EXTRACT:
==*==

This file contains Label Generation Rules (LGR) for the Myanmar script for the Root zone. For more details on this LGR and additional background on the script, see "Proposal for a Myanmar Script Root Zone Label Generation Rule-Set (LGR)"; [Proposal-Myanmar]. This file is one of a set of LGR files that together form an integrated LGR for the DNS Root Zone [RZ-LGR-5]. The format of this file follows [RFC 7940].
The Root Zone LGR for the Myanmar script lists 163 entries in total; consisting of 98 Myanmar script unique code points and 65 sequences. The code point U+1063 Myanmar Tone Mark Sgaw Karen Hathi is not listed separately, but is available as part of a defined sequence, bringing the total to 99 distinct code points.

==*==

SUPPLIED ENTRIES:
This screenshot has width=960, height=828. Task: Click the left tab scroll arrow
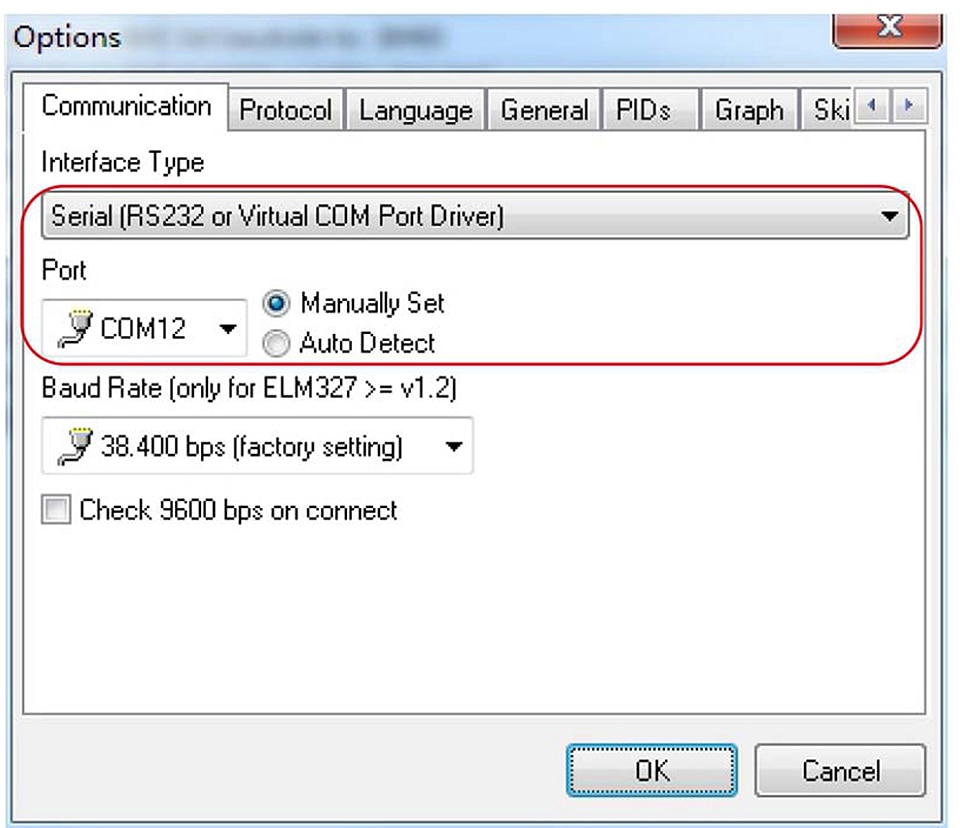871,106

==*==

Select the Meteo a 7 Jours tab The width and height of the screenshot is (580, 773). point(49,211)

==*==

TASK INSTRUCTIONS:
[a] Translate this sentence from the Myanmar LGR text into Spanish: "This file is one of a set of LGR files that together form an integrated LGR for the DNS Root Zone [RZ-LGR-5]."
[b] Reproduce verbatim the stretch of the Myanmar LGR text from "The Root Zone LGR" through "distinct code points.".

RESULTS FOR THE EXERCISE:
[a] Este archivo es uno de un conjunto de archivos LGR que, en conjunto, forman una LGR integrada para la zona raíz del DNS [RZ-LGR-5].

[b]
The Root Zone LGR for the Myanmar script lists 163 entries in total; consisting of 98 Myanmar script unique code points and 65 sequences. The code point U+1063 Myanmar Tone Mark Sgaw Karen Hathi is not listed separately, but is available as part of a defined sequence, bringing the total to 99 distinct code points.